WHAT THE EXERCISE ASKS >> Write out the following lines unchanged, leaving out the pictures.

++++++++++

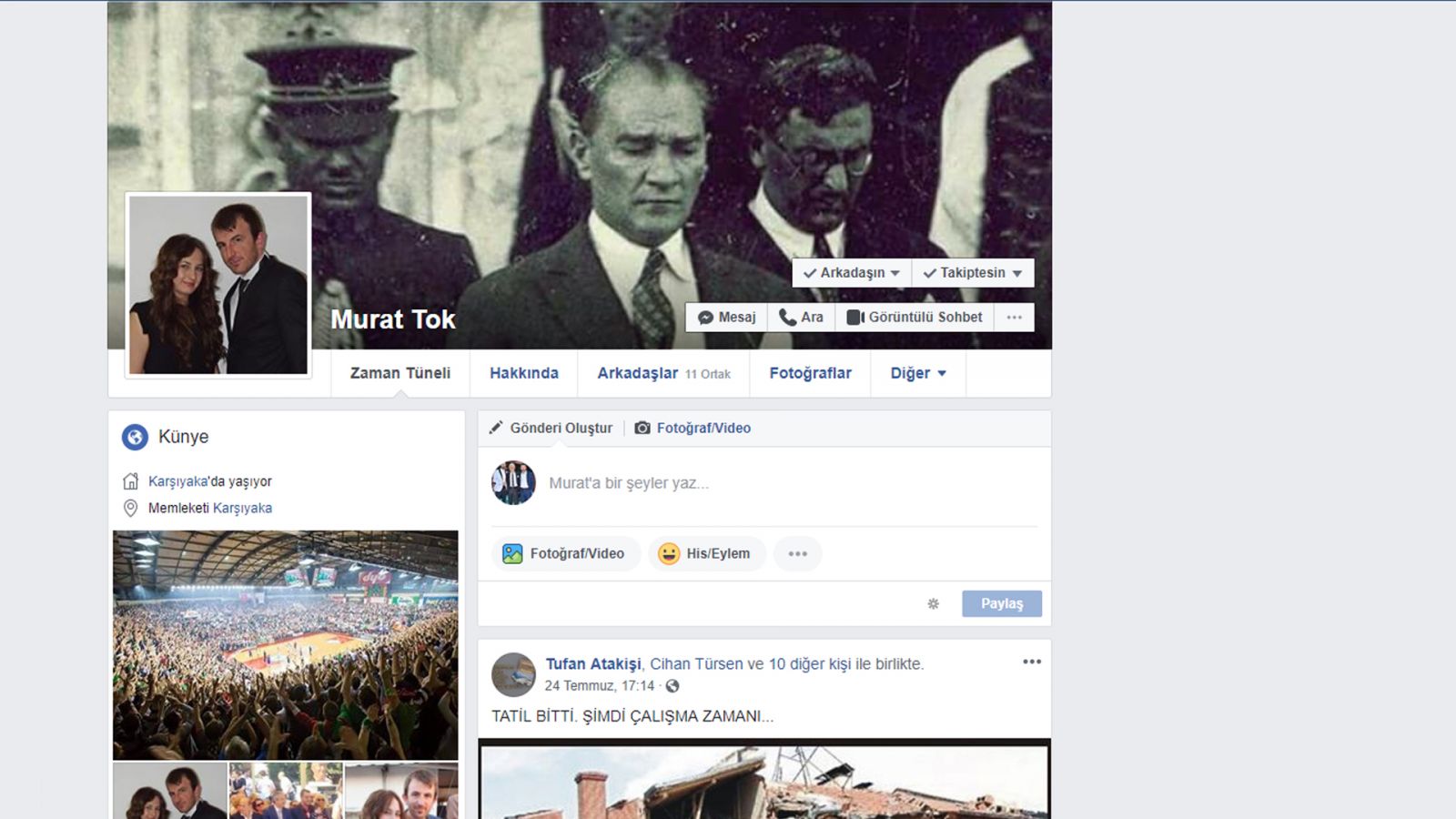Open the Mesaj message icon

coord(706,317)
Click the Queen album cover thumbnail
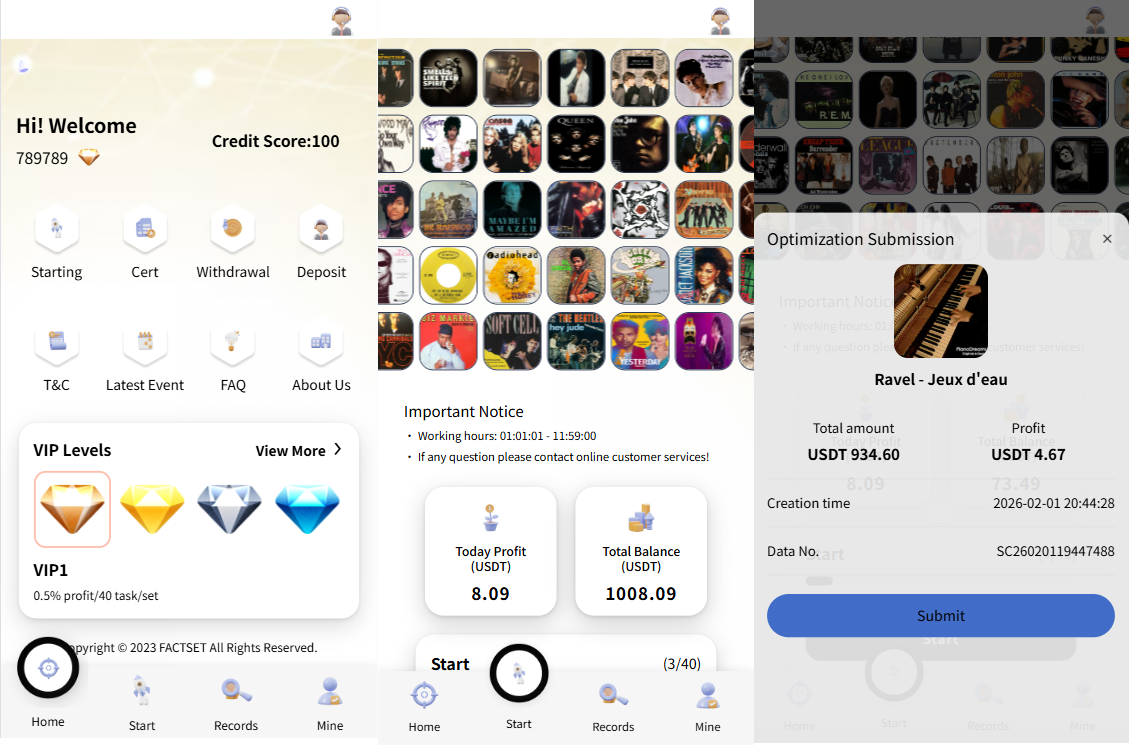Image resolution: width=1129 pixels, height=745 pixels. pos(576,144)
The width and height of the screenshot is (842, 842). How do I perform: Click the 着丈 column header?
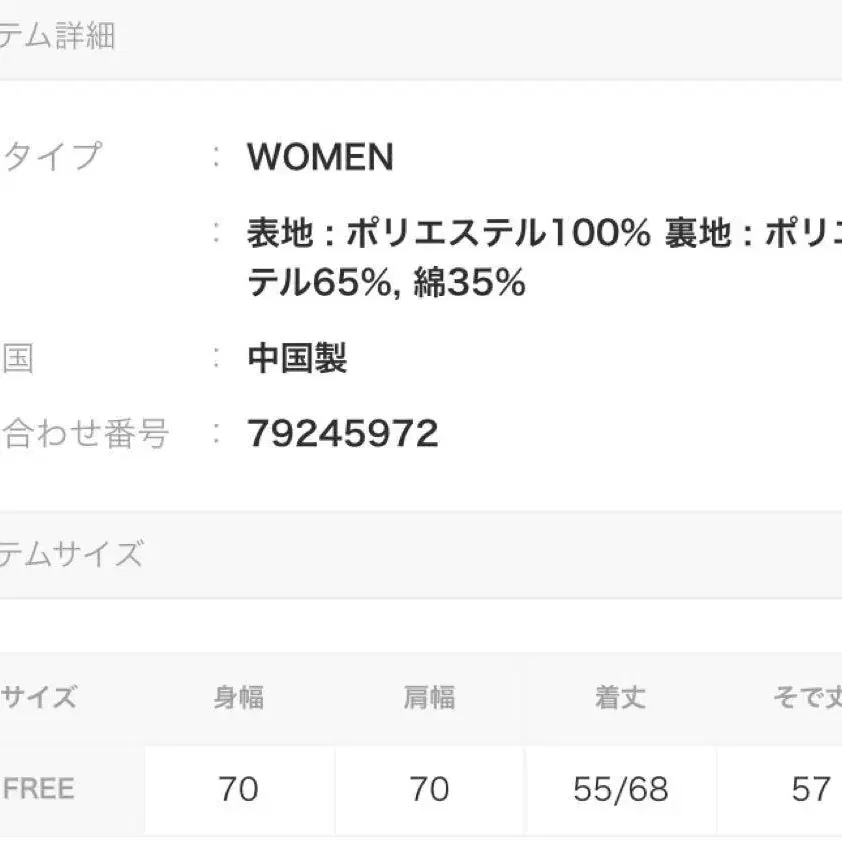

++++++++++

REPLY >>
Open the Mesaj message icon

coord(706,317)
Click the Queen album cover thumbnail
Image resolution: width=1129 pixels, height=745 pixels. pos(576,144)
The width and height of the screenshot is (842, 842). How do I perform: Click the 着丈 column header?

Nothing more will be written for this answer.